We believe God transforms us at the time of our baptism and we are marked as “Christ own forever.” We baptize infants on the promise of their sponsors that they will be raised in the Christian faith and we believe they become part of the body of Christ at their baptism. In the early church, a period, sometimes up to three years, was spent preparing people for baptism.  The Catechumens, those not yet baptized, were only allowed in the service through the reading of the scripture, at which time they were taken out for instruction.  This served two purposes.  Christianity was a persecuted religion and becoming a Christian could be a life-or-death decision. One did not choose to be a Christian lightly. Also,  it protected the worshipers from people who were seeking evidence to arrest individual Christians. Once it became socially acceptable to become a Christian, services became more open.
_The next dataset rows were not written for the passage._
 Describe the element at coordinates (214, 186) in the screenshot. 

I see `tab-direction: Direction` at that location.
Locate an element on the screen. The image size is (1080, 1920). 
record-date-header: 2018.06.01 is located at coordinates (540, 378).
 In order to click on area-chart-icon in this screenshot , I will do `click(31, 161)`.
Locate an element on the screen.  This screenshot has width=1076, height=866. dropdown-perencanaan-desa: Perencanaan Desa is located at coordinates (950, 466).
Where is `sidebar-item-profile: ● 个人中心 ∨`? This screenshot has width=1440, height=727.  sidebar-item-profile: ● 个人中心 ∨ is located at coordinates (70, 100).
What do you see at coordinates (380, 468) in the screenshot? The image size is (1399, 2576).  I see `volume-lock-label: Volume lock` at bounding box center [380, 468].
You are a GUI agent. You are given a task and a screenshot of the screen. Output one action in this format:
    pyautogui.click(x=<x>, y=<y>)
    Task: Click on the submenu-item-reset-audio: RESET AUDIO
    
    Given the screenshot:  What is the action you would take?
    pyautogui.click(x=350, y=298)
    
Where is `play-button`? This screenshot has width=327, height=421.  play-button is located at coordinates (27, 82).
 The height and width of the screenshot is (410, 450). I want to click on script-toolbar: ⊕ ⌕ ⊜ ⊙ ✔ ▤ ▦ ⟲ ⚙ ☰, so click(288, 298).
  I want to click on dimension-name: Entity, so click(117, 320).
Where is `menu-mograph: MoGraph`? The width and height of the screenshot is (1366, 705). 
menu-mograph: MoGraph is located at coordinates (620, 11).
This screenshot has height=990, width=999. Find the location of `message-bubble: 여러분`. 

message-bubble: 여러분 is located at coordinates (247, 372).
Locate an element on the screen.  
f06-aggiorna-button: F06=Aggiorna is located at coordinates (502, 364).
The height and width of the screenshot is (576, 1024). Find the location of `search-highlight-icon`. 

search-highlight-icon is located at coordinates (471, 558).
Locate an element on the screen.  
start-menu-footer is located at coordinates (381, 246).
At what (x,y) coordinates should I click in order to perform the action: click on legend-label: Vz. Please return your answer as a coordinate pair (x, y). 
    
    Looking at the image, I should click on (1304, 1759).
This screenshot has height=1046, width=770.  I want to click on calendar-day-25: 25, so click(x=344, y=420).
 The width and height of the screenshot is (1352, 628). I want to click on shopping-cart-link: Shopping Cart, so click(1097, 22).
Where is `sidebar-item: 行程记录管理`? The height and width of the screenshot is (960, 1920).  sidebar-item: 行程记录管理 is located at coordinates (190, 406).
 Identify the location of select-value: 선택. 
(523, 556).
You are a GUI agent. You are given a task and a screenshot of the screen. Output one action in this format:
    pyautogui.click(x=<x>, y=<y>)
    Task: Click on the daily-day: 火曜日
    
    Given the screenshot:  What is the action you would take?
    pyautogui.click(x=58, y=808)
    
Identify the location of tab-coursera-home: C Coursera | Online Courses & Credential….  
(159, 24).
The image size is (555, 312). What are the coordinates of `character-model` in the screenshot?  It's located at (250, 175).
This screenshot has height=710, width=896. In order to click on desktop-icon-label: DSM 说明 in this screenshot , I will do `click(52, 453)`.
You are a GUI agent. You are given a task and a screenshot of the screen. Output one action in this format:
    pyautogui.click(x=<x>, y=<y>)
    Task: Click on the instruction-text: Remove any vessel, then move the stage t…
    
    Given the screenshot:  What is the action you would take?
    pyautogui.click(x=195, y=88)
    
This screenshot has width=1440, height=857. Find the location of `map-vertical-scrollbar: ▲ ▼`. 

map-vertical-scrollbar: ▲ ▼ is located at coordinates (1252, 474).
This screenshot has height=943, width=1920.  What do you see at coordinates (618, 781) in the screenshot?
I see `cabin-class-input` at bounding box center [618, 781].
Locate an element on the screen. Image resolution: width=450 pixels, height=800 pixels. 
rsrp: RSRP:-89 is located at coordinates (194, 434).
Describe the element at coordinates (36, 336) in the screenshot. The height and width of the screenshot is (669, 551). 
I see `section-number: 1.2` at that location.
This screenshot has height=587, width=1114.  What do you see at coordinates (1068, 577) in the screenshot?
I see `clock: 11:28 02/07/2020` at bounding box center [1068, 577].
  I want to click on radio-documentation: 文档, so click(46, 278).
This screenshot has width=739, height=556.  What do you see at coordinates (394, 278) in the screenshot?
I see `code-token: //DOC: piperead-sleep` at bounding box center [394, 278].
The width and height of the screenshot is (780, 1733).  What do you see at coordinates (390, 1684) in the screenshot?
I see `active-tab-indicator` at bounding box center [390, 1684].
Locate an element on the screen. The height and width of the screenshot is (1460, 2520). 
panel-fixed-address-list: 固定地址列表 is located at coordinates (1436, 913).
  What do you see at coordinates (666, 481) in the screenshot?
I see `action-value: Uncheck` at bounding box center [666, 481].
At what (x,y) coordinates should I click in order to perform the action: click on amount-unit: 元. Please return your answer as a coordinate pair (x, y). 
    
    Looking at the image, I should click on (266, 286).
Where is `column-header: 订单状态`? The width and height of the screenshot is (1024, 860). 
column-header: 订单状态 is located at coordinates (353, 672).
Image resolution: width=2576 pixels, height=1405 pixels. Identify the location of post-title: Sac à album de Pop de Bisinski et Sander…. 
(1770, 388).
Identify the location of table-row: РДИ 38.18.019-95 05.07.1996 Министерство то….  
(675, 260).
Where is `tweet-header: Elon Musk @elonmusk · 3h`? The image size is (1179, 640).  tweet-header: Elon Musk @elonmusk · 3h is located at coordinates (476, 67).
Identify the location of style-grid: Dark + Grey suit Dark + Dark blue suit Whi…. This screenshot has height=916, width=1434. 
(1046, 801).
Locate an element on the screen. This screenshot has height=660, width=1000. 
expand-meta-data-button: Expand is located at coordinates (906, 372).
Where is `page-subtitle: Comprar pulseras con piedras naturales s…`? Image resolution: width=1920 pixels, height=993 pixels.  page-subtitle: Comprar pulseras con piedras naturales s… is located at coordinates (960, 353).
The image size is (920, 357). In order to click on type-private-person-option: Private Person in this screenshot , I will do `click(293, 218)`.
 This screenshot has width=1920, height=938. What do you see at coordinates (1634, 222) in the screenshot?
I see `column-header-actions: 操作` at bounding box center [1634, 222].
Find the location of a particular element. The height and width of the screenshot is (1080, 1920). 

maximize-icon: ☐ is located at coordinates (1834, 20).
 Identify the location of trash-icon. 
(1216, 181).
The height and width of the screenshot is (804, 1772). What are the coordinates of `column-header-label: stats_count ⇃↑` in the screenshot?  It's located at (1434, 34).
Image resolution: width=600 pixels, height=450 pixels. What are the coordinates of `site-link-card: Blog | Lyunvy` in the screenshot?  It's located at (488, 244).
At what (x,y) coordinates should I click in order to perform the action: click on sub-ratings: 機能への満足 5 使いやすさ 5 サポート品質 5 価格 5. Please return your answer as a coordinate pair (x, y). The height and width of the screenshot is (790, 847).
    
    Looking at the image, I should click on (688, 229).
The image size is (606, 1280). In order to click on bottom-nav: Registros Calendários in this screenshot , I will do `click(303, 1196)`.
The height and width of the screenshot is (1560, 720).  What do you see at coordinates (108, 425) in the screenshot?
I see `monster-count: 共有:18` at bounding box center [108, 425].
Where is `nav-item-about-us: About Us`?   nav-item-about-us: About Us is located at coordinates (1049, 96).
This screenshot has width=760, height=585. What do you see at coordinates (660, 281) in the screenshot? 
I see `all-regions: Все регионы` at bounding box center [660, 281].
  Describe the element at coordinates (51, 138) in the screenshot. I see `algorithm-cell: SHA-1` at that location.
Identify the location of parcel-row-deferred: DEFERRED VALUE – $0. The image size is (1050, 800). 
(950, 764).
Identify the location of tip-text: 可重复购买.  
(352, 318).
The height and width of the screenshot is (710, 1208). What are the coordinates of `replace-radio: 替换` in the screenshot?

Perhaps because we believe that God acts in the rite of baptism and that we are truly marked as Christ’s own forever, perhaps because we no longer worry our physical lives are at risk by our profession of faith, we have become lazy and fail to follow this up with true discipleship.  Many act like their baptism is a “Get out of hell FREE” ticket rather than initiation into the body of Christ.  I have found this true across denominations and whether you were baptized as an infant or an adult. 

Jesus knew there was a cost for following him.   He didn’t put any fine print in the contract, he put it out there in big bold print with boxes for initials and pastors have the job of pointing them out before anyone signs. 

“Hate your family” and “take up your cross” means count the cost before the purchase and know the price is high, it is your life. If Jesus put his family first, he would never have left his family to take up the life of an itinerate preacher and healer nor put his mother though the pain of seeing him crucified.  These are hard words.  This is a hard lesson and there is nothing I can say to make it easy other than to echo that it is worth the cost.  If Jesus had been unwilling to be crucified, we would never have witnessed his resurrection. When we build a house, buy a car; go on vacation we know it will cost money.  Money is a representation of our time and our energy.  Once it is spent on something we cannot get it back without returning the item, if we are allowed to do so. 

Jesus paid the price of our salvation, in full, and we can never repay him, but we can follow him to show our appreciation.